# Challenge:
Reproduce verbatim everything from the line containing "extend (483, 131)" down to the line containing "efficiency (769, 263)", both of those lines included.

[Start of Raw data]

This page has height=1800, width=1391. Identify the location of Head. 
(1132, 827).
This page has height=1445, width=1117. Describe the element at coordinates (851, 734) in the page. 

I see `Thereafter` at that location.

[End of Raw data]
[Start of Raw data]

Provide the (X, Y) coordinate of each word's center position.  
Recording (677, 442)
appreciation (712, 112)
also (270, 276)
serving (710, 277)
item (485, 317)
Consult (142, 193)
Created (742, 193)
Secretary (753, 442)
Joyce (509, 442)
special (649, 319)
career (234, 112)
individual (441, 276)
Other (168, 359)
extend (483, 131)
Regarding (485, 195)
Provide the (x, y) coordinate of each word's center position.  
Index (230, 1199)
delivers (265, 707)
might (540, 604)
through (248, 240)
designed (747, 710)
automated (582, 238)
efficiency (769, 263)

[End of Raw data]

# Output for this exercise:
extend (483, 131)
Regarding (485, 195)
Provide the (x, y) coordinate of each word's center position.  
Index (230, 1199)
delivers (265, 707)
might (540, 604)
through (248, 240)
designed (747, 710)
automated (582, 238)
efficiency (769, 263)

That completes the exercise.